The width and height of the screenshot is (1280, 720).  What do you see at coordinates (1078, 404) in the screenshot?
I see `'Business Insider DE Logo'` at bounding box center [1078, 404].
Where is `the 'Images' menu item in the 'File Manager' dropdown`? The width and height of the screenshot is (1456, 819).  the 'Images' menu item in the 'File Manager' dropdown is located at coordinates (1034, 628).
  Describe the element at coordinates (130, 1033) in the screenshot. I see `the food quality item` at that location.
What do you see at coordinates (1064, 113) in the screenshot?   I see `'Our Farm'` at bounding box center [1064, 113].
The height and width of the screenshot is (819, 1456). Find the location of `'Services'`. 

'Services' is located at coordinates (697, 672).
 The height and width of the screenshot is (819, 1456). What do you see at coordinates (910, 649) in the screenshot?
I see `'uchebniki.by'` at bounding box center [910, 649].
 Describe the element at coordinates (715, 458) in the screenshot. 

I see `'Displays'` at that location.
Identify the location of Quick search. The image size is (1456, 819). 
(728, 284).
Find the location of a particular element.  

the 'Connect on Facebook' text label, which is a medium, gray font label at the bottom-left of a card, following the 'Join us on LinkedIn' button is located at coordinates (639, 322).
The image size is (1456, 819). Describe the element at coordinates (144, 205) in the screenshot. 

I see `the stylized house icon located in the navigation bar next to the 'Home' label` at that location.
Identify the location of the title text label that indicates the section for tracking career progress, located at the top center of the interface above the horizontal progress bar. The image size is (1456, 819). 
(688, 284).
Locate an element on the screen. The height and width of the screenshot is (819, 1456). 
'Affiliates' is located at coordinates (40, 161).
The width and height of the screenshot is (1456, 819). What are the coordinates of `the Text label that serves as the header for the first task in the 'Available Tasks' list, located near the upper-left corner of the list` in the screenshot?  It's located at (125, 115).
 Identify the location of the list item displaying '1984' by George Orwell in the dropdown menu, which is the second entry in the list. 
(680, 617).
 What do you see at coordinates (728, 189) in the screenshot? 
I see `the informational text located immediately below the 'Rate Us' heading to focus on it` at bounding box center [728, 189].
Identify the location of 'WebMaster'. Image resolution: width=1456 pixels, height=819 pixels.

· · · · ·

* **Short exercise**
Write every line of the rows above as a JSON list of strings, one string per line, leaving out blank lines.

* **Solution for this task**
[
  "The width and height of the screenshot is (1280, 720).  What do you see at coordinates (1078, 404) in the screenshot?",
  "I see `'Business Insider DE Logo'` at bounding box center [1078, 404].",
  "Where is `the 'Images' menu item in the 'File Manager' dropdown`? The width and height of the screenshot is (1456, 819).  the 'Images' menu item in the 'File Manager' dropdown is located at coordinates (1034, 628).",
  "  Describe the element at coordinates (130, 1033) in the screenshot. I see `the food quality item` at that location.",
  "What do you see at coordinates (1064, 113) in the screenshot?   I see `'Our Farm'` at bounding box center [1064, 113].",
  "The height and width of the screenshot is (819, 1456). Find the location of `'Services'`. ",
  "'Services' is located at coordinates (697, 672).",
  " The height and width of the screenshot is (819, 1456). What do you see at coordinates (910, 649) in the screenshot?",
  "I see `'uchebniki.by'` at bounding box center [910, 649].",
  " Describe the element at coordinates (715, 458) in the screenshot. ",
  "I see `'Displays'` at that location.",
  "Identify the location of Quick search. The image size is (1456, 819). ",
  "(728, 284).",
  "Find the location of a particular element.  ",
  "the 'Connect on Facebook' text label, which is a medium, gray font label at the bottom-left of a card, following the 'Join us on LinkedIn' button is located at coordinates (639, 322).",
  "The image size is (1456, 819). Describe the element at coordinates (144, 205) in the screenshot. ",
  "I see `the stylized house icon located in the navigation bar next to the 'Home' label` at that location.",
  "Identify the location of the title text label that indicates the section for tracking career progress, located at the top center of the interface above the horizontal progress bar. The image size is (1456, 819). ",
  "(688, 284).",
  "Locate an element on the screen. The height and width of the screenshot is (819, 1456). ",
  "'Affiliates' is located at coordinates (40, 161).",
  "The width and height of the screenshot is (1456, 819). What are the coordinates of `the Text label that serves as the header for the first task in the 'Available Tasks' list, located near the upper-left corner of the list` in the screenshot?  It's located at (125, 115).",
  " Identify the location of the list item displaying '1984' by George Orwell in the dropdown menu, which is the second entry in the list. ",
  "(680, 617).",
  " What do you see at coordinates (728, 189) in the screenshot? ",
  "I see `the informational text located immediately below the 'Rate Us' heading to focus on it` at bounding box center [728, 189].",
  "Identify the location of 'WebMaster'. Image resolution: width=1456 pixels, height=819 pixels."
]